Segundo o infectologista, a melhor prevenção é se alimentar bem, fazer atividade física com segurança, fazer uma boa hidratação, evitar cigarro e beber em excesso. “Isto é uma prevenção de qualquer doença, inclusive Covid. A vacina tem uma importância fundamental com duas doses para que possa diminuir a exposição desse vírus no ambiente. Infelizmente há negacionistas que não acreditam na ciência, que não acham importante a máscara “, afirma.

Kit Covid não tem eficácia comprovada (Foto: Divulgação)

Sindicato e Prefeitura
A reportagem ouviu a Prefeitura e o Sindicato dos Médicos de Campos (Simec) sobre a conduta do médico Guilherme Rangel ao receitar medicamentos no chamado “tratamento precoce” contra a Covid na UPH de Travessão.

Por meio de nota, a Secretaria de Saúde informa que “o Conselho Federal de Medicina no Parecer nº 4/2020 deliberou que é decisão do médico assistente realizar o tratamento que julgar adequado, desde que com a concordância do paciente infectado, elucidando que não existe benefício comprovado no tratamento farmacológico dessa doença.
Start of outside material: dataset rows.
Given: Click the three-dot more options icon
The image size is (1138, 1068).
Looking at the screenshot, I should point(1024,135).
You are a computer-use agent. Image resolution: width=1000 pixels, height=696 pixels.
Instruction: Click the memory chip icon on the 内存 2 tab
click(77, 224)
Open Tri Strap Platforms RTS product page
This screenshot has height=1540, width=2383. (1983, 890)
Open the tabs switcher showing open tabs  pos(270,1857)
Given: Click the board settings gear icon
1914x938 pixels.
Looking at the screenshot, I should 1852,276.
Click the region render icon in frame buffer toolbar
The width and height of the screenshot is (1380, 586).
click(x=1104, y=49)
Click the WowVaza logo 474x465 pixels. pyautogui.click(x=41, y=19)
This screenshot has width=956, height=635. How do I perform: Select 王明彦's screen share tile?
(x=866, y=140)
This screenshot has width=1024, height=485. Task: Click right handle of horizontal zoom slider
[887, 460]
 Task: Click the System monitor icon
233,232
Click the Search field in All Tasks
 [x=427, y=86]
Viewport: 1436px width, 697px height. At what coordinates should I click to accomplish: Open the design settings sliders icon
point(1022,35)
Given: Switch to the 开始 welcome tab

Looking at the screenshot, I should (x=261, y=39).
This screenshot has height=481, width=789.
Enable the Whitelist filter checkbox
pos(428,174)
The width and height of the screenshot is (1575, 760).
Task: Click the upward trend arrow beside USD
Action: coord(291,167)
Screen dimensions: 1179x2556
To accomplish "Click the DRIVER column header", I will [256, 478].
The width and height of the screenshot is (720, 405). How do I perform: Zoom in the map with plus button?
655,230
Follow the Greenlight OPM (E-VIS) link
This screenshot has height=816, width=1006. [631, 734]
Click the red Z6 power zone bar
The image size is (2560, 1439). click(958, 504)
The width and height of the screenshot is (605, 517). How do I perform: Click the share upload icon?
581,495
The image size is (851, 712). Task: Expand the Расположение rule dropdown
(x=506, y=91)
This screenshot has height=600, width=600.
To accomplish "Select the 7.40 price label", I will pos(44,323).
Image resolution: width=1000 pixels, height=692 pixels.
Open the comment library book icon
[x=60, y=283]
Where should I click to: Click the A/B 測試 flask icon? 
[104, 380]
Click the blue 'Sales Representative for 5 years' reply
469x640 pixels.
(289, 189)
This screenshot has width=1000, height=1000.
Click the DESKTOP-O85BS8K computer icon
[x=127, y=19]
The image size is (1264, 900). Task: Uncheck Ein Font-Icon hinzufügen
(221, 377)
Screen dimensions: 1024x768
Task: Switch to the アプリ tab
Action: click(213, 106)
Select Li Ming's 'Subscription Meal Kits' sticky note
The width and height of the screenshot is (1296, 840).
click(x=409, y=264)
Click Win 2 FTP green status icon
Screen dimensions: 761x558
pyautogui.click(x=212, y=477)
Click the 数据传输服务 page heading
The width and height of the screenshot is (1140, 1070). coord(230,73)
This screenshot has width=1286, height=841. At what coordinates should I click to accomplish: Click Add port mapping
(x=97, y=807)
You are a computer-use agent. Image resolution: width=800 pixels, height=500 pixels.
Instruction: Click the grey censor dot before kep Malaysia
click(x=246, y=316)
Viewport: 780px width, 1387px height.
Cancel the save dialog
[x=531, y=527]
Respeita-se a autonomia do médico na ponta de tratar, como julgar tratar seu paciente, assim como a autonomia do paciente em querer ou não ser tratado pela forma proposta. O município reforça que não estabelece nenhum protocolo de tratamento para a Covid-19 por ausência de recomendação do Ministério da Saúde”.

O Simec, também por meio de nota, informou que “defende que nenhuma medicação tem eficácia comprovada na prevenção da Covid-19 até o momento. Por esse motivo, opõe-se à prescrição de medicamentos sem comprovação científica de serventia no tratamento precoce do coronavírus. O sindicato considera que a prescrição desses medicamentos, de modo antecipado, pode vir a prejudicar os pacientes, por efeitos adversos decorrentes do uso, e também o sistema de saúde”, conclui.